Published Aug 10, 2015
rn4kiddos
23 Posts
Hi all
I will be starting in a new school district this year. I see from the previous nurses notes that all epi pens are kept in the classrooms with the teachers. All teachers apparently have mandatory training on epi pens. There is a stock epi that is kept in the nurses office. This is for a kindergarten center - so the kids stay with the same teacher all day.

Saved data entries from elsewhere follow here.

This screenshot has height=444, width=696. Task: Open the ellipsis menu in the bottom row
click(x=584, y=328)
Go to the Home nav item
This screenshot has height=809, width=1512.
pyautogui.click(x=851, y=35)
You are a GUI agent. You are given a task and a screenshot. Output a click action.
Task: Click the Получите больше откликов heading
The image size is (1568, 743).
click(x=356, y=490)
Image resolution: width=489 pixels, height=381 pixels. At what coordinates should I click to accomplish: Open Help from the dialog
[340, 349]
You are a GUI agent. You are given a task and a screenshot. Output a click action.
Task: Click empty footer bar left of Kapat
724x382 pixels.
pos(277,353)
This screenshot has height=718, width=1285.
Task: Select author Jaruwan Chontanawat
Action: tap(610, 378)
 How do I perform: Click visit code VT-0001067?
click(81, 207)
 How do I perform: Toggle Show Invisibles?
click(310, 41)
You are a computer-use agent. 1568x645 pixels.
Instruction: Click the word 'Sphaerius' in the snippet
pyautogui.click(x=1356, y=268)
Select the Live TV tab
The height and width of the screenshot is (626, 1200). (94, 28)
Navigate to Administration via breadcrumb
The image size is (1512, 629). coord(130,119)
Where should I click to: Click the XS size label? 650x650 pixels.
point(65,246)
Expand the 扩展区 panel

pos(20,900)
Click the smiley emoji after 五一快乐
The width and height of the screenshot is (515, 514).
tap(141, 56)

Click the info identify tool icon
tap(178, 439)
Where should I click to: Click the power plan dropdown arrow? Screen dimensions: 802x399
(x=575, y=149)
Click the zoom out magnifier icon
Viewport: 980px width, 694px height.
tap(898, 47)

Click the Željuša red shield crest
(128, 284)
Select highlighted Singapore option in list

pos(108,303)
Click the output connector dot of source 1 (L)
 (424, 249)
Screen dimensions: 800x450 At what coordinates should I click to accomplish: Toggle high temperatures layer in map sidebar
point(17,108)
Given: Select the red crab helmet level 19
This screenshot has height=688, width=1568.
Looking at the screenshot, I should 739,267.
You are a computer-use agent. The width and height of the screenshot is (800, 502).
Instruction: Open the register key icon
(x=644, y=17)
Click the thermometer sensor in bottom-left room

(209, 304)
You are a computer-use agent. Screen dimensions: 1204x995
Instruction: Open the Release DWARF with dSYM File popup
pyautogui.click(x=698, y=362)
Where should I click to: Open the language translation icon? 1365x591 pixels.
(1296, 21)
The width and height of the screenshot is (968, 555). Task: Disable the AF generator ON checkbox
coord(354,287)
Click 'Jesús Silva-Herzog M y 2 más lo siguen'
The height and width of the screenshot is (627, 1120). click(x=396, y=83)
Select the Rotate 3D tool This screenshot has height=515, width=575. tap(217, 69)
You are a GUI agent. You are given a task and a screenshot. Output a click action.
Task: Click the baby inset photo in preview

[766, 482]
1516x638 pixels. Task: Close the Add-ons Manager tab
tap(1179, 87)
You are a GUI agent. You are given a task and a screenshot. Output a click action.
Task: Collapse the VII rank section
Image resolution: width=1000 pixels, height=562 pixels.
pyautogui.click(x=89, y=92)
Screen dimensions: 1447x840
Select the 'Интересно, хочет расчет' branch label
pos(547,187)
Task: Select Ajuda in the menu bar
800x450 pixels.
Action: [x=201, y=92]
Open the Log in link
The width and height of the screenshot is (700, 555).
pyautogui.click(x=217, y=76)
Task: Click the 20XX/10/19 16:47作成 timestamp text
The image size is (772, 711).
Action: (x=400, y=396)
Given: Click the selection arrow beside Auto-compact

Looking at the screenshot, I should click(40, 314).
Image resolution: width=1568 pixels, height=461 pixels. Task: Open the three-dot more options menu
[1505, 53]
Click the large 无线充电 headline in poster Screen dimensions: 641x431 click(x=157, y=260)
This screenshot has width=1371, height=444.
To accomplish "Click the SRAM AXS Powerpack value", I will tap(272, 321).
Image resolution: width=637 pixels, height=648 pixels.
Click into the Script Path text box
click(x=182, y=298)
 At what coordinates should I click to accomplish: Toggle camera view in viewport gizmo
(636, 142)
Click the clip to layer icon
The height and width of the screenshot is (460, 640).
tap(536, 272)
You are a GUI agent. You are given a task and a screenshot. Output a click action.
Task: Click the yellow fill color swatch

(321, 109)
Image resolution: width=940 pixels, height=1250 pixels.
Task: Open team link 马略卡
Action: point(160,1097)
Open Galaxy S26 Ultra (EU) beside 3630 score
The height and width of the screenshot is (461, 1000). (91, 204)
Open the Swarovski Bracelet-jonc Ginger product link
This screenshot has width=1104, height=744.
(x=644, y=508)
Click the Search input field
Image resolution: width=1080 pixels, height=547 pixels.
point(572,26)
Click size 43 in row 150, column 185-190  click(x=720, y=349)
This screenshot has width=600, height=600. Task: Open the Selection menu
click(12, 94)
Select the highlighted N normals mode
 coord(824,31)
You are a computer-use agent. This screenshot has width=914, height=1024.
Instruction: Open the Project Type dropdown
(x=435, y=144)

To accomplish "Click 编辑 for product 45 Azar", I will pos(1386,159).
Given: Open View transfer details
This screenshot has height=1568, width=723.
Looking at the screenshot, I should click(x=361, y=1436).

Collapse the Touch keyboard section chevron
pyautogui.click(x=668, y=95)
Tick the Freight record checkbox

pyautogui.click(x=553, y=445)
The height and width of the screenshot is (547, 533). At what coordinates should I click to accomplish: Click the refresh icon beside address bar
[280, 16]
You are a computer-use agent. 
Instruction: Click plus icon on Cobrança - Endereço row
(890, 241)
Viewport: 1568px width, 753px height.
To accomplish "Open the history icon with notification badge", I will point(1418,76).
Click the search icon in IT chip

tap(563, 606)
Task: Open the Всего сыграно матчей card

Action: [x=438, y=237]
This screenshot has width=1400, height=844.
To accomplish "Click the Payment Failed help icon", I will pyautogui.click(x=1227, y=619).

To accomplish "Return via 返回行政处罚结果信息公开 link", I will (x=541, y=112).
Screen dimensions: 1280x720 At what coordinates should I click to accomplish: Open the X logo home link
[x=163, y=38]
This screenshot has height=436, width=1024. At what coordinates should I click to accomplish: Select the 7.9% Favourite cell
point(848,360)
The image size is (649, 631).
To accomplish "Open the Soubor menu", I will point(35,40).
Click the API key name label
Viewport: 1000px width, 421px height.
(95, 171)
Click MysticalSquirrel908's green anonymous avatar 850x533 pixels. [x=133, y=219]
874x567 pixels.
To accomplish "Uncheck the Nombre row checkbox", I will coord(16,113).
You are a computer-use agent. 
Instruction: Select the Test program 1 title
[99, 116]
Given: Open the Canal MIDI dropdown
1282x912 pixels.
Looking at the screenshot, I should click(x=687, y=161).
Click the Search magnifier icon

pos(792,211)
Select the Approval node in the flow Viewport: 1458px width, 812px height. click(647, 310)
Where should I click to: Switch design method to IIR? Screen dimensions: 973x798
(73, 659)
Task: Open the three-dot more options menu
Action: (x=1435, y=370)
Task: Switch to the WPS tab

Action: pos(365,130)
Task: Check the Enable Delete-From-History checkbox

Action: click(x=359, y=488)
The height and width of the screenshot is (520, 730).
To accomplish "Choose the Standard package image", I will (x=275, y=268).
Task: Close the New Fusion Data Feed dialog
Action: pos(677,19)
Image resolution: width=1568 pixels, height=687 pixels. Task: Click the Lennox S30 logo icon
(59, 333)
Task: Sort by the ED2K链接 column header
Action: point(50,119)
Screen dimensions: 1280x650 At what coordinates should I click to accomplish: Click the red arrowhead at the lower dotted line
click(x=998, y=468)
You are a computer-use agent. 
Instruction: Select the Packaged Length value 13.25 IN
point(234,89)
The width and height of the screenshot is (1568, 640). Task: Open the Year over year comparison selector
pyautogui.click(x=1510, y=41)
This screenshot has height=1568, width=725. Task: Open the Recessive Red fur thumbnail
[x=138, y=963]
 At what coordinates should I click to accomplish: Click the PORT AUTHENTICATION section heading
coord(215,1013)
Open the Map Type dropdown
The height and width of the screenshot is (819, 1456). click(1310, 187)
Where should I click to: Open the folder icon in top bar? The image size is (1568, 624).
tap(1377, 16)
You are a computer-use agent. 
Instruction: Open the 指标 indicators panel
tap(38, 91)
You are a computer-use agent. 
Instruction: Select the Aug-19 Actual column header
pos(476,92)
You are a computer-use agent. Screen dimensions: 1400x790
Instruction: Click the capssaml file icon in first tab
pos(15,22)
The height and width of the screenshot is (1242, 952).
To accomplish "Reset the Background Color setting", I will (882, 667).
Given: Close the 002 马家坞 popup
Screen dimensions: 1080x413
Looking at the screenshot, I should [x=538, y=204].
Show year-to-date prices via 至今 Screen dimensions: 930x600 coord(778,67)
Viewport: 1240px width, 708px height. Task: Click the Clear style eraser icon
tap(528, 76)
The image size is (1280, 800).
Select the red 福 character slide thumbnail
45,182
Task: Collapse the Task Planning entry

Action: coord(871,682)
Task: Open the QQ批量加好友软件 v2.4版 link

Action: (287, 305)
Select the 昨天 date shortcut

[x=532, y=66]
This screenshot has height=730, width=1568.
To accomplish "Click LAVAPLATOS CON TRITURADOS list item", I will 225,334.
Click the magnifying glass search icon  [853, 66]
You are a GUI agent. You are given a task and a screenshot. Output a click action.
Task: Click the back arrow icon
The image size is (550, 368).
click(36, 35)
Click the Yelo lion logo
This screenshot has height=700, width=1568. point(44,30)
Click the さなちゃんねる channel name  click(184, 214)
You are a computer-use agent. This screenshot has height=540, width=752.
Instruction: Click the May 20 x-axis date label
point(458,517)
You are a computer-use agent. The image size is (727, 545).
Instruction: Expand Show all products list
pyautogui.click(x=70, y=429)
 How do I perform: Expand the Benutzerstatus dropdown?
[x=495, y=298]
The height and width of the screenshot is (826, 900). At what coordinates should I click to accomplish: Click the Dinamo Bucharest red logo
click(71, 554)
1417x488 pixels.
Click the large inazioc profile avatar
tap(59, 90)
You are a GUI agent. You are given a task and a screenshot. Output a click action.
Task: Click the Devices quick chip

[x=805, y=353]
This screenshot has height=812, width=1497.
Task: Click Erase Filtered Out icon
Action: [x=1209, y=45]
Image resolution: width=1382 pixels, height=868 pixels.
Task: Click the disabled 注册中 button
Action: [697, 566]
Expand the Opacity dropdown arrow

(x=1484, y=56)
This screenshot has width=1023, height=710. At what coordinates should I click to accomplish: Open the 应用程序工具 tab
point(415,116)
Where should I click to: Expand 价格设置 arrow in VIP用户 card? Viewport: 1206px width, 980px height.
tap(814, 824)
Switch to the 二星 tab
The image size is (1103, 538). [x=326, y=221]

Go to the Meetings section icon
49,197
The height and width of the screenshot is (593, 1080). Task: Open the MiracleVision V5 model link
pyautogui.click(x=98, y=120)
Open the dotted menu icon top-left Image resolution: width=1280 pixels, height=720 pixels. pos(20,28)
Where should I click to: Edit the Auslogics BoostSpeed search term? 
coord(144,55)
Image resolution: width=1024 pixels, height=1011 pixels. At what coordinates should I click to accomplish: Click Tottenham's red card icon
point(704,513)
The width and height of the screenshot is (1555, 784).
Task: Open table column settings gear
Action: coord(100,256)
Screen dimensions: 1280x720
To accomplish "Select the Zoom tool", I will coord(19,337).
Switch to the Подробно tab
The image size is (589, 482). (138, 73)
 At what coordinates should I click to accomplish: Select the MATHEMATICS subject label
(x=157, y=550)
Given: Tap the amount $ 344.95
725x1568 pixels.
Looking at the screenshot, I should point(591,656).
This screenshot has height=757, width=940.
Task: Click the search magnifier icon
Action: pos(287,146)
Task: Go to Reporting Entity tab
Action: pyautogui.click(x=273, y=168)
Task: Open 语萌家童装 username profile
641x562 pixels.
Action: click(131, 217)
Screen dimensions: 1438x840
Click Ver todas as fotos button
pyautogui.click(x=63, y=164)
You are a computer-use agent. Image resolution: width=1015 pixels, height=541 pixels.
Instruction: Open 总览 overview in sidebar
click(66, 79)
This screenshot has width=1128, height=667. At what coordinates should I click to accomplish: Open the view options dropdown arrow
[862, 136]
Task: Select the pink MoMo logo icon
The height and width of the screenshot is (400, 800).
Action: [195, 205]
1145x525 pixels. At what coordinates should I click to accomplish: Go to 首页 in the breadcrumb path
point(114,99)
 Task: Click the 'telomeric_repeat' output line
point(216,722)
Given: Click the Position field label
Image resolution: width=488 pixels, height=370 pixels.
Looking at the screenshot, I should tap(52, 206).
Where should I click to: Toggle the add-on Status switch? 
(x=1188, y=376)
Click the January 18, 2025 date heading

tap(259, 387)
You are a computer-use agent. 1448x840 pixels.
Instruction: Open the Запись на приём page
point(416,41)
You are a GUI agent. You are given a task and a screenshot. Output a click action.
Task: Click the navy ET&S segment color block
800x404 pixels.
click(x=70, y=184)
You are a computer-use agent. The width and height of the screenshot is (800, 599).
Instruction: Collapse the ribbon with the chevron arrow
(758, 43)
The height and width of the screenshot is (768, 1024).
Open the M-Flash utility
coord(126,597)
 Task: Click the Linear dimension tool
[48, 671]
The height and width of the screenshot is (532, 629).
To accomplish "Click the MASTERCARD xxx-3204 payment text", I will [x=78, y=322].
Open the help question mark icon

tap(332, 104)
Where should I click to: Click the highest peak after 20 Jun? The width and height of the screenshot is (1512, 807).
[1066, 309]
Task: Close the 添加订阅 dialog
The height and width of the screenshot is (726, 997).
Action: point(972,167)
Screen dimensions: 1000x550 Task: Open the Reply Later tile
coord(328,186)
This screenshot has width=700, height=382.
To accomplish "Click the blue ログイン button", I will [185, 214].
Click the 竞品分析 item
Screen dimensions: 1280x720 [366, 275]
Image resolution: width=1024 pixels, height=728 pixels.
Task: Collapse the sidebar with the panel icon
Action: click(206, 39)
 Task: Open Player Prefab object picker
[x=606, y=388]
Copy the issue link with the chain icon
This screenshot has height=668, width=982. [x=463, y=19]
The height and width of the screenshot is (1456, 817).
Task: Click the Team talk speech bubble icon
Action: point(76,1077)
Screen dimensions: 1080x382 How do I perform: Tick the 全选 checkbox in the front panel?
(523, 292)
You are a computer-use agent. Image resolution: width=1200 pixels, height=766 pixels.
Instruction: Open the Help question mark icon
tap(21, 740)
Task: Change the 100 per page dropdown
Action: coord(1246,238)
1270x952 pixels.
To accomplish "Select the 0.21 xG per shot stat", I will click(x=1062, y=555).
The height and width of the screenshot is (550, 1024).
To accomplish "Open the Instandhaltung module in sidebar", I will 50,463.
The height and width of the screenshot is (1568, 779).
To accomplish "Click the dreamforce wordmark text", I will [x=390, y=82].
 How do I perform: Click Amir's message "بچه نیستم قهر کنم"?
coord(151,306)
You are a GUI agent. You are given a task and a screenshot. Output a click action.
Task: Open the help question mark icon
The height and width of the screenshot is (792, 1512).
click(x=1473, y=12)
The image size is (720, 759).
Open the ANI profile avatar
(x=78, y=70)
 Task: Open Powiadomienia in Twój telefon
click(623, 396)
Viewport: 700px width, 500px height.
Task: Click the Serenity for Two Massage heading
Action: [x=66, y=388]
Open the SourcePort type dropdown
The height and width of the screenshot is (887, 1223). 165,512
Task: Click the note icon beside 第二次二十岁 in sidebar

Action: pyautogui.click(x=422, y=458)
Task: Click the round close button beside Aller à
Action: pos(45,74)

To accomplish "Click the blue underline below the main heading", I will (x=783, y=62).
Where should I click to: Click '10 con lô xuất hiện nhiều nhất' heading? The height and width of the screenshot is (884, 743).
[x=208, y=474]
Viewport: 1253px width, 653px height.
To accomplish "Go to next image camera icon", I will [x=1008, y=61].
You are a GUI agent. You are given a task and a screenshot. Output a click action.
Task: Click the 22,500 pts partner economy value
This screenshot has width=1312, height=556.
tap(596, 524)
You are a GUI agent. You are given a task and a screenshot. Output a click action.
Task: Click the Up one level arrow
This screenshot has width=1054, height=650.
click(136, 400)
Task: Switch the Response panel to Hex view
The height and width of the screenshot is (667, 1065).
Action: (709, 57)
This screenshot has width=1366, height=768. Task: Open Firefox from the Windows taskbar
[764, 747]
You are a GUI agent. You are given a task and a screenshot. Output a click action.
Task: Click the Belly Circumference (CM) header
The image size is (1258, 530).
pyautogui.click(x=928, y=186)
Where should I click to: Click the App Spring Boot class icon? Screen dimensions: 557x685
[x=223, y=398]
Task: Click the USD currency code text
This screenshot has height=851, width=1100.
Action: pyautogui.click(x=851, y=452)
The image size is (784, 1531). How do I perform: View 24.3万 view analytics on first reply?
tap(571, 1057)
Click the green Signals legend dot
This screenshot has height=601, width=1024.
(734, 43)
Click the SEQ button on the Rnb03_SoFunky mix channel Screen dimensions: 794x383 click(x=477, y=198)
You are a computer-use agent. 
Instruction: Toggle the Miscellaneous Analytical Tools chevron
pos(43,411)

I am wondering what you all think about this.
RatherBHiking, BSN, RN
582 Posts
We keep our epi pens in the nurses's office so they will be centrally located and the nurse can be in charge of giving them. However, if their allergy is severe we leave one epi pen in class and one in nurse's office. (They usually come in a double pack with severe allergies.) In this case, the teacher is taught how to use it and when. Older responsible kids are allowed to self carry. The only disadvantage to leaving them in classroom is what happens when teacher goes to lunch and child to lunch/recess/specials, etc. If teacher at lunch and child has issue on playground one would have to figure out which class student in, where that class was, and where in the class teacher kept it before being able to administer it. However, since you have a stock one in the main office it should be ok. If a teacher thought a student needed an epi pen they could call you, get epi pen out and you could give it if needed or be standby support. I think no matter how you have it set up as long as you have protocol in place it's good. We always train our teachers for field trips too so it's not much different than that. I think it's important to determine what your state practice allows and district protocols then go from there.